Anyway, thanks for your time, I guess we'll try to use what is available for now. Should I close this issue or do you want to keep it for that missing const validation bug?
Keep it open - I have worked out a fix for that missing validation bug, and I should be able to get a new version uploaded to Maven Central within 24 hours. I'll notify you here.
Regarding oneOf
- if the parent schema contains no properties of its own, just the oneOf
with members consisting only of a single $ref
, it will output the parent as an interface
and use the name derived from the $ref
for the child classes. That can be useful, but it doesn't guarantee that a type discriminator property exists in the base, which is what I think you're trying to achieve.

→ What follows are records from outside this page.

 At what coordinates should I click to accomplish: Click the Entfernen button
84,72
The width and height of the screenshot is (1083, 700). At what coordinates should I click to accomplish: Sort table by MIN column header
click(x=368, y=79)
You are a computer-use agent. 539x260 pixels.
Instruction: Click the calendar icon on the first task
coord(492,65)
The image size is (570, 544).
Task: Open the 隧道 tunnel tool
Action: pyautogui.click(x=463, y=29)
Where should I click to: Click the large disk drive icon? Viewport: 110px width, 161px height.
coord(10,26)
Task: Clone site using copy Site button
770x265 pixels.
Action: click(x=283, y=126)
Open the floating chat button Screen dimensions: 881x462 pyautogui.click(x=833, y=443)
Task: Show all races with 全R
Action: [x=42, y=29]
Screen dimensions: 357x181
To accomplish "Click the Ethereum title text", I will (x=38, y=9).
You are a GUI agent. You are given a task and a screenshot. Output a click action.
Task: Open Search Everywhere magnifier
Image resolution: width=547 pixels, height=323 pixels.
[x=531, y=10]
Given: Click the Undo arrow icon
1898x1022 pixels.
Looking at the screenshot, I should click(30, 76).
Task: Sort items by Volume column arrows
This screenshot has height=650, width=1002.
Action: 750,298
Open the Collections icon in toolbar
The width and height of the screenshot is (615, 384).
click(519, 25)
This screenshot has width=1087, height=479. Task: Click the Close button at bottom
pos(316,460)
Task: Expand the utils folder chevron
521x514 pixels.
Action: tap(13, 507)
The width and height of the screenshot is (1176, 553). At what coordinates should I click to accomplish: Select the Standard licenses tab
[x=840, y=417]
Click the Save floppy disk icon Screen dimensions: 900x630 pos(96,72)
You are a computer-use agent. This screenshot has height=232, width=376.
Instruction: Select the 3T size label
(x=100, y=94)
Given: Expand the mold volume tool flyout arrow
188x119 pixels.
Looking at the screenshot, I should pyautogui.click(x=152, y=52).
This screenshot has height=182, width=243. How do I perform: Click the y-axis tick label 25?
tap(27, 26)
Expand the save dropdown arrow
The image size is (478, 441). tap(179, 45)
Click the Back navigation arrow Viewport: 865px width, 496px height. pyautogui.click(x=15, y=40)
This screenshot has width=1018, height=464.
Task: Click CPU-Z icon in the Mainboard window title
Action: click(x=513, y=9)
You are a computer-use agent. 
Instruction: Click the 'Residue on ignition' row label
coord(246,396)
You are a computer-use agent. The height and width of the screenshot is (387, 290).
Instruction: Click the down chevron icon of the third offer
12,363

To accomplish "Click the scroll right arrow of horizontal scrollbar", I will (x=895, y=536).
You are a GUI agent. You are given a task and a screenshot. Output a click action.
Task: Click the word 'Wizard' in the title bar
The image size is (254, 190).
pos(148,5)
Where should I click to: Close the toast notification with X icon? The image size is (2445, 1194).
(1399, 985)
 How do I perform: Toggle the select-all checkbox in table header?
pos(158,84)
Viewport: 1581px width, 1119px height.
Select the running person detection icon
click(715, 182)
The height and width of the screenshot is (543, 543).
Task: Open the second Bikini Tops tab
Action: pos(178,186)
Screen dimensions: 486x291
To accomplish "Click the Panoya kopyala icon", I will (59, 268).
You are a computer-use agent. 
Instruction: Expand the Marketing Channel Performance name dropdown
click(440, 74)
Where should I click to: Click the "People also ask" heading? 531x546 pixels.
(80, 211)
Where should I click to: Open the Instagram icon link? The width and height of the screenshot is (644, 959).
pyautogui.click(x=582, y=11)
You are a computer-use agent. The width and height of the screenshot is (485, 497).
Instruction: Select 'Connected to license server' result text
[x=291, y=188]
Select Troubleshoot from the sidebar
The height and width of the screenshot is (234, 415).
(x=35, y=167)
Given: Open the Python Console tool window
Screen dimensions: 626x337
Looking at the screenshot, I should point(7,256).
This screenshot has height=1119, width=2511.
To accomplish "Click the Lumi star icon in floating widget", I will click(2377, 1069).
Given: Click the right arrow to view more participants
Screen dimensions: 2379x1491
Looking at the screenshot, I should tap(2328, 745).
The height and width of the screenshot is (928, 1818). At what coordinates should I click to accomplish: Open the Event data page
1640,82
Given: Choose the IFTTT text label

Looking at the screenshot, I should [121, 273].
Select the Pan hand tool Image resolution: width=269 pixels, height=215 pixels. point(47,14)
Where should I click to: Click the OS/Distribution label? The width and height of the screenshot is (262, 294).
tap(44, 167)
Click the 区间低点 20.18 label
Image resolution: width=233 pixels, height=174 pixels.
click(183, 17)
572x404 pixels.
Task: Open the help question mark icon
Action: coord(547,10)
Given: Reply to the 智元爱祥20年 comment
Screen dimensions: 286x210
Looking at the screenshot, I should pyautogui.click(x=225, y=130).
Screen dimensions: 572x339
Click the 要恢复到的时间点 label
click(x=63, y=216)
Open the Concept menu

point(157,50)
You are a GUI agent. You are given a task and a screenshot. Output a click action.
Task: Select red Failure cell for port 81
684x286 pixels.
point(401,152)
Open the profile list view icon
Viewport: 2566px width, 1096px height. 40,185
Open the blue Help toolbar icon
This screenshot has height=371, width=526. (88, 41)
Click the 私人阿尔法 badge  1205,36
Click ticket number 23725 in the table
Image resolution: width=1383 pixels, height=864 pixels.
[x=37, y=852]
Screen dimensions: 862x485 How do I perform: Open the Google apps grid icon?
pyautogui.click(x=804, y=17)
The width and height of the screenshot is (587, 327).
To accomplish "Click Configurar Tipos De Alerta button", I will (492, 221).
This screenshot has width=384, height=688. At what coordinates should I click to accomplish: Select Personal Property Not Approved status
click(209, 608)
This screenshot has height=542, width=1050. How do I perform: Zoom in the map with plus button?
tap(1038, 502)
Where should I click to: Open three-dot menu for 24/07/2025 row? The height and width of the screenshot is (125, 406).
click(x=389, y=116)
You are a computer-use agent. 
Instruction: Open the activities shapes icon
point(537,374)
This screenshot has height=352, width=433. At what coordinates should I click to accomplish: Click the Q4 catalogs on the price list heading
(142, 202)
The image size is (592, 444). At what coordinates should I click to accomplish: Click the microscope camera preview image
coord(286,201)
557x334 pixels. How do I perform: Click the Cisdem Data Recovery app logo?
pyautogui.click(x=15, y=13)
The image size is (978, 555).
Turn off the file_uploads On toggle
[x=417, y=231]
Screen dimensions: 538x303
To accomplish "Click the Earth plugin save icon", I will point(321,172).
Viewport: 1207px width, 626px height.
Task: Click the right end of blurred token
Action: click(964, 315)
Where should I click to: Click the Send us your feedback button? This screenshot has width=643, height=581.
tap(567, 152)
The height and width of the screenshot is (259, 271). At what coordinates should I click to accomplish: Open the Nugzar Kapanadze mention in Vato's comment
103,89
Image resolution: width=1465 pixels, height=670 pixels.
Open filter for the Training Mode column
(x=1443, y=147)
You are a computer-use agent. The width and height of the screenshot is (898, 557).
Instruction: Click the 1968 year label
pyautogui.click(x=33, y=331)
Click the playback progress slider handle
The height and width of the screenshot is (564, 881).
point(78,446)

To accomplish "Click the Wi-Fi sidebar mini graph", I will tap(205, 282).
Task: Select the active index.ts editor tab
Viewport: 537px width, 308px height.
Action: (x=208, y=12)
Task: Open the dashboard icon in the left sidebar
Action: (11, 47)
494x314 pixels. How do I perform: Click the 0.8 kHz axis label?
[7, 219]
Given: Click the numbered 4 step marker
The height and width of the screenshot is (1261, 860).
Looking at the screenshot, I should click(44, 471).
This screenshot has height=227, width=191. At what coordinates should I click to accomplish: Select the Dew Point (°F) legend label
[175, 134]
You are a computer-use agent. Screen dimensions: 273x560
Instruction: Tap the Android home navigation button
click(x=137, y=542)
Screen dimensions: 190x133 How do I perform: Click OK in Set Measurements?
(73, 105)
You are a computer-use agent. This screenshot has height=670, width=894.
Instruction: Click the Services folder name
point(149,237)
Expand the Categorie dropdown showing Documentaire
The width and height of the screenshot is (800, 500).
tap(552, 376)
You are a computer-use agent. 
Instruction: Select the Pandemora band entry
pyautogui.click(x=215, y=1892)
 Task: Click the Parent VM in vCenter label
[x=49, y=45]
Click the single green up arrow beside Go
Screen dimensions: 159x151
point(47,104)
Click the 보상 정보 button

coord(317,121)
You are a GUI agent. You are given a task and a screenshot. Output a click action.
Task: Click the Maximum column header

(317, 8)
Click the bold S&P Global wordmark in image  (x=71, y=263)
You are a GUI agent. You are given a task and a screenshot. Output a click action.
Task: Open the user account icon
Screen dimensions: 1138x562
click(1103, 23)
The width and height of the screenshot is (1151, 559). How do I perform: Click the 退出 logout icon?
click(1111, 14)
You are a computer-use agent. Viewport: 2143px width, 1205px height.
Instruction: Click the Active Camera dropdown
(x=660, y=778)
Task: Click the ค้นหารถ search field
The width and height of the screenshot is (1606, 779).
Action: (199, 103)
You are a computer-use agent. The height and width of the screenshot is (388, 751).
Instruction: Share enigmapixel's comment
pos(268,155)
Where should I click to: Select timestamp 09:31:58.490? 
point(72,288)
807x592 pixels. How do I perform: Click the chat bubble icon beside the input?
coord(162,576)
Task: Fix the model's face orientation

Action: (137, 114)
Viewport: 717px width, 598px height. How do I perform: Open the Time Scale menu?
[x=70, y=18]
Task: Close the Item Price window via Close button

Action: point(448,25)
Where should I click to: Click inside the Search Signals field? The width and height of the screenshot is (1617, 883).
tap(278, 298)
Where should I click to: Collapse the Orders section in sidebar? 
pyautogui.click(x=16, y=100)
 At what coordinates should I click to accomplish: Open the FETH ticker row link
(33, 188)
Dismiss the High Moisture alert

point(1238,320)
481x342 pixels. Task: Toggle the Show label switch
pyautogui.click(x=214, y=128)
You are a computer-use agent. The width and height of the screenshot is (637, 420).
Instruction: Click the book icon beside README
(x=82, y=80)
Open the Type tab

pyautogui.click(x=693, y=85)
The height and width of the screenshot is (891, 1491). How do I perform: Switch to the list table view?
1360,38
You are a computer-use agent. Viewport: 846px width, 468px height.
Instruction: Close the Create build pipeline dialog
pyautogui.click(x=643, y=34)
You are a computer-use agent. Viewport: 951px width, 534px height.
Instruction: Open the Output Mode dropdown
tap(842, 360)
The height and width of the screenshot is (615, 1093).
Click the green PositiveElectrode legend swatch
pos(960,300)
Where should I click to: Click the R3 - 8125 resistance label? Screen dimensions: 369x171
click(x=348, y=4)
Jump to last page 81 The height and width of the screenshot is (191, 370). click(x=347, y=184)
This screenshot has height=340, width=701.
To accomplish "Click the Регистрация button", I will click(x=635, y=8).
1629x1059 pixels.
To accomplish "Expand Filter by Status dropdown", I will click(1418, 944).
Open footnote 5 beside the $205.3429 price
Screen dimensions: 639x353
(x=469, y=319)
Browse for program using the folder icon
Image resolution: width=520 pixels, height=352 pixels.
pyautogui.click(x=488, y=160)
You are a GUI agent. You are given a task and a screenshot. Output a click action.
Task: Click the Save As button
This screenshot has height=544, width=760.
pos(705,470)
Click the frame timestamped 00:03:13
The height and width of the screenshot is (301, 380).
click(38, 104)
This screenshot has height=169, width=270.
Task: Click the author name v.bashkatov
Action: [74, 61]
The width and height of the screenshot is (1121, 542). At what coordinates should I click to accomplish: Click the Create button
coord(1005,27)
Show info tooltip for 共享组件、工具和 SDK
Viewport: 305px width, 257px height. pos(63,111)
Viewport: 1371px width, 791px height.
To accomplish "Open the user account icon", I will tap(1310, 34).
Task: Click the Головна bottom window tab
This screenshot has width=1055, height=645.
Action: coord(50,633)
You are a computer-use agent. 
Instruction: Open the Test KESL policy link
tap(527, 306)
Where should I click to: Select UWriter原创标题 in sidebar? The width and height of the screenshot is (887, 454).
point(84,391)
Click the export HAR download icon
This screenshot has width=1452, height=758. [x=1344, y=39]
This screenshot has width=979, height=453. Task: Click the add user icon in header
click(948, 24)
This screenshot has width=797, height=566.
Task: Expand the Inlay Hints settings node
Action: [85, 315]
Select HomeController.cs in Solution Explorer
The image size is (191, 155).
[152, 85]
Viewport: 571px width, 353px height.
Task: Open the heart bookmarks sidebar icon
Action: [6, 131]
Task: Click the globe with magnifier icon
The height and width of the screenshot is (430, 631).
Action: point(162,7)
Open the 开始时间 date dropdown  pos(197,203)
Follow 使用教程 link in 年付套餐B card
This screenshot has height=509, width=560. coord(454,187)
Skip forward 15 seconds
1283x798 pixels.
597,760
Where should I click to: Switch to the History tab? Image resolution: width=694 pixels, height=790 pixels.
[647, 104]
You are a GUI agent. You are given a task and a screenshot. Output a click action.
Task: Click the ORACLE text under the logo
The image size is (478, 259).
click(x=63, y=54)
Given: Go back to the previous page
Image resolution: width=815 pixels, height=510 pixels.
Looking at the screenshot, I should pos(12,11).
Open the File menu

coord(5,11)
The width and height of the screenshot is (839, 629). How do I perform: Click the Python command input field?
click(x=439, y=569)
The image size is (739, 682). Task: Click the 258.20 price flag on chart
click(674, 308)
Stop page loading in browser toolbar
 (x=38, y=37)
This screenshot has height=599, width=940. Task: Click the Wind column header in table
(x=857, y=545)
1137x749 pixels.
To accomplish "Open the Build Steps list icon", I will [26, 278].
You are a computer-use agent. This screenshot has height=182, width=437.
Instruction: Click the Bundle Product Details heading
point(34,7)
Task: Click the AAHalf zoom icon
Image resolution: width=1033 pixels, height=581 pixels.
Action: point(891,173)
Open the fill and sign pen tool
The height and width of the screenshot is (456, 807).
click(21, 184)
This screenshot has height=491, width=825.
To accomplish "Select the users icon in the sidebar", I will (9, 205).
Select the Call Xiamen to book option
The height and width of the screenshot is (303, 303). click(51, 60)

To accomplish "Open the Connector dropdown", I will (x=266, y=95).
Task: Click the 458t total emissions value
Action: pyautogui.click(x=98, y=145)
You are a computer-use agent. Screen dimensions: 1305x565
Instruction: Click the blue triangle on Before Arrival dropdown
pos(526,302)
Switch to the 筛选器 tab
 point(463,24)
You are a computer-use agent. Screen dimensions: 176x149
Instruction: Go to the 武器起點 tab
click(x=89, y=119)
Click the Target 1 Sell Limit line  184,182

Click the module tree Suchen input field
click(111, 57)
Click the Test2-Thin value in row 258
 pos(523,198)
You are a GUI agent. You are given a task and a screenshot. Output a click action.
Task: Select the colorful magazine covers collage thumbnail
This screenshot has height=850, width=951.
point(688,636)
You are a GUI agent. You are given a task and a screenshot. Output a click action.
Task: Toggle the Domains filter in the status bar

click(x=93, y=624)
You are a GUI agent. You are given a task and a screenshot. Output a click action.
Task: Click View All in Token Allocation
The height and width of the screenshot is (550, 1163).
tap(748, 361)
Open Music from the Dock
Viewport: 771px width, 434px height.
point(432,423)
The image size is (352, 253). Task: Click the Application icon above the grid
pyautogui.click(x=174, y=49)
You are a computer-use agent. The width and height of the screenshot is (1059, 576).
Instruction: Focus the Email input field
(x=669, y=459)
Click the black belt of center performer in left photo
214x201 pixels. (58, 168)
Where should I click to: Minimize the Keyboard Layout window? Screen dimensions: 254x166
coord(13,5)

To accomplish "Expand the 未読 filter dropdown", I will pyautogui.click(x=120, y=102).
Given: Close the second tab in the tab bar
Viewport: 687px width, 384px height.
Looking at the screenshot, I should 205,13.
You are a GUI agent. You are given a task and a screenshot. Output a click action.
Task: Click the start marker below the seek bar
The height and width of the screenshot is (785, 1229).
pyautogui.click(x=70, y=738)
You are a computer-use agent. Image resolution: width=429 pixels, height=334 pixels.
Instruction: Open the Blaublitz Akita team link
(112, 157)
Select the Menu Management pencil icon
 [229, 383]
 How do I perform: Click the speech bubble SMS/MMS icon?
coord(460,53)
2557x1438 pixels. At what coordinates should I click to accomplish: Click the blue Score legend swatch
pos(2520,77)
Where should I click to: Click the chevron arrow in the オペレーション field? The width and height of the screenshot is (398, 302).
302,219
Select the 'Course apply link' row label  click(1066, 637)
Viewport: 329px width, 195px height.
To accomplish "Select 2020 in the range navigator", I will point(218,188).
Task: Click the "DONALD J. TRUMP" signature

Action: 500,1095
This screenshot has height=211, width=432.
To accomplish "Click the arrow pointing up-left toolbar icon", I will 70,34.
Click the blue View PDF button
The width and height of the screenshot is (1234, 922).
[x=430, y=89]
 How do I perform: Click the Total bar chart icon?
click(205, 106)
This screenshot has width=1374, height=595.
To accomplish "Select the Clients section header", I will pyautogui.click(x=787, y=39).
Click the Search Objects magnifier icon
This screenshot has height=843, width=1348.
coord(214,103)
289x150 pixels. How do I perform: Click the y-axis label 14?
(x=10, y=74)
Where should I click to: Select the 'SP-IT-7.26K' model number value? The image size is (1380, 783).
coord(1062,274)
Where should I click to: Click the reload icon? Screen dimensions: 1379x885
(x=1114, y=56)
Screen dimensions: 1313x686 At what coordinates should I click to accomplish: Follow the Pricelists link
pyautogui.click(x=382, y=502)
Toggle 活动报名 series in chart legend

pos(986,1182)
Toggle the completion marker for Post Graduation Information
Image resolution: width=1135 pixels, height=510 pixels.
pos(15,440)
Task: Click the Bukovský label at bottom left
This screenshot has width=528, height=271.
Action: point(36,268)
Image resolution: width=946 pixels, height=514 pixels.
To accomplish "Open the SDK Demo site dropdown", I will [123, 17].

I think we're both hitting against the mismatch between the JSON Schema specification and the requirements of polymorphism. In any case, this has been a useful discussion, and I hope you're able to make productive use of the library.
I couldn't make it generate interface
, but after your comment I tried a bit more thoroughly and it turns out it's not enough that there are no fields, I also need to remove type: object
for it to generate interface
. But although it generated interface
, it wasn't used in child classes at all, when those classes have allOf
in them. It works if I use just one $ref
in the child directly (and there's no parent class), but no longer works once I wrap it in allOf
(and a parent class is generated). Is this a bug? Also it's a bit strange that direct $ref
actually uses the fields from the $ref
, but doesn't use it as a parent. (Although this strange behavior is actually OK for us currently, I think.)
Parent:
$schema: https://json-schema.org/draft-07/schema
title: Event
description: Generic parent for all events
oneOf:
- $ref: SomethingChangedEvent.yaml
- $ref: SomethingUpdatedEvent.yaml
Child (has parent, doesn't implement interface):
$schema: https://json-schema.org/draft-07/schema
title: Something Changed Event
description: Event when Something changed
allOf:
- $ref: "Something.yaml"
properties:
type:
type: string
const: SomethingChangedEvent
default: SomethingChangedEvent
Child (no parent, implements interface):
$schema: https://json-schema.org/draft-07/schema
title: Something Changed Event
description: Event when Something changed
$ref: "Something.yaml"
properties:
type:
type: string
const: SomethingChangedEvent
default: SomethingChangedEvent
First of all, the new version of the project with the bug fix - version 0.78 - has been uploaded to Maven Central. It took longer than I expected because I fixed a number of similar issues related to validations not being applied to overriding property definitions at the same time.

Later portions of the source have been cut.